Task brief
Put every line of the items below into a numbered list, leaving out any blank lines.

[A run of items]

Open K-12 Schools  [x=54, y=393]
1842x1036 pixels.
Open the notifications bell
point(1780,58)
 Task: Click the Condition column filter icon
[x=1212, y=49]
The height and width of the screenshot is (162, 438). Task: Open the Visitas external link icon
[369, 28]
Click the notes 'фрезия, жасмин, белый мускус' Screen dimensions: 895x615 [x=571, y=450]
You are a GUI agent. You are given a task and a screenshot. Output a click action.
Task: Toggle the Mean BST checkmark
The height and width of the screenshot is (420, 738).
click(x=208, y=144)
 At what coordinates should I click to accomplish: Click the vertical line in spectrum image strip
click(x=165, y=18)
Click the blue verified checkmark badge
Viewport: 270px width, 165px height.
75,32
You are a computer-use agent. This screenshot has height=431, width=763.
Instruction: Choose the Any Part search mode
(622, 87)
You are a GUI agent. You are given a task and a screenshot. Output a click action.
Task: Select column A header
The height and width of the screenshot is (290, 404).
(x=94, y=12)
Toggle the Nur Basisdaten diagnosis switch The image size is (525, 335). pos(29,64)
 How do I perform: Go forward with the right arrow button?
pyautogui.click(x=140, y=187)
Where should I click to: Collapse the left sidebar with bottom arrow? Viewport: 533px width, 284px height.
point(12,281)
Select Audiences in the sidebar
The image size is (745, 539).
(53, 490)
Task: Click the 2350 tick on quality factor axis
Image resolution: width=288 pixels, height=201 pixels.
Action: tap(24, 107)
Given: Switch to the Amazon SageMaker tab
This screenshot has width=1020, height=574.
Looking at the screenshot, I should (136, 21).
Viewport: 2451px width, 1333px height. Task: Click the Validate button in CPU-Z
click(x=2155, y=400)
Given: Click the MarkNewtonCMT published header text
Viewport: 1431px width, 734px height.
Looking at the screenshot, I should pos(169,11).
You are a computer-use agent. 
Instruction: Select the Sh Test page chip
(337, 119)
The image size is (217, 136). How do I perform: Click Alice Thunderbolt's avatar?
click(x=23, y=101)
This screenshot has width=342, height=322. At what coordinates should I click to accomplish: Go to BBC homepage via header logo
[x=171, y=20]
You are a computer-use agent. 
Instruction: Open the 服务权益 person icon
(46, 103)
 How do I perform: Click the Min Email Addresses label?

Worked solution
1. Open K-12 Schools  [x=54, y=393]
2. 1842x1036 pixels.
3. Open the notifications bell
4. point(1780,58)
5.  Task: Click the Condition column filter icon
6. [x=1212, y=49]
7. The height and width of the screenshot is (162, 438). Task: Open the Visitas external link icon
8. [369, 28]
9. Click the notes 'фрезия, жасмин, белый мускус' Screen dimensions: 895x615 [x=571, y=450]
10. You are a GUI agent. You are given a task and a screenshot. Output a click action.
11. Task: Toggle the Mean BST checkmark
12. The height and width of the screenshot is (420, 738).
13. click(x=208, y=144)
14.  At what coordinates should I click to accomplish: Click the vertical line in spectrum image strip
15. click(x=165, y=18)
16. Click the blue verified checkmark badge
17. Viewport: 270px width, 165px height.
18. 75,32
19. You are a computer-use agent. This screenshot has height=431, width=763.
20. Instruction: Choose the Any Part search mode
21. (622, 87)
22. You are a GUI agent. You are given a task and a screenshot. Output a click action.
23. Task: Select column A header
24. The height and width of the screenshot is (290, 404).
25. (x=94, y=12)
26. Toggle the Nur Basisdaten diagnosis switch The image size is (525, 335). pos(29,64)
27.  How do I perform: Go forward with the right arrow button?
28. pyautogui.click(x=140, y=187)
29. Where should I click to: Collapse the left sidebar with bottom arrow? Viewport: 533px width, 284px height.
30. point(12,281)
31. Select Audiences in the sidebar
32. The image size is (745, 539).
33. (53, 490)
34. Task: Click the 2350 tick on quality factor axis
35. Image resolution: width=288 pixels, height=201 pixels.
36. Action: tap(24, 107)
37. Given: Switch to the Amazon SageMaker tab
38. This screenshot has width=1020, height=574.
39. Looking at the screenshot, I should (136, 21).
40. Viewport: 2451px width, 1333px height. Task: Click the Validate button in CPU-Z
41. click(x=2155, y=400)
42. Given: Click the MarkNewtonCMT published header text
43. Viewport: 1431px width, 734px height.
44. Looking at the screenshot, I should pos(169,11).
45. You are a computer-use agent. 
46. Instruction: Select the Sh Test page chip
47. (337, 119)
48. The image size is (217, 136). How do I perform: Click Alice Thunderbolt's avatar?
49. click(x=23, y=101)
50. This screenshot has width=342, height=322. At what coordinates should I click to accomplish: Go to BBC homepage via header logo
51. [x=171, y=20]
52. You are a computer-use agent. 
53. Instruction: Open the 服务权益 person icon
54. (46, 103)
55.  How do I perform: Click the Min Email Addresses label?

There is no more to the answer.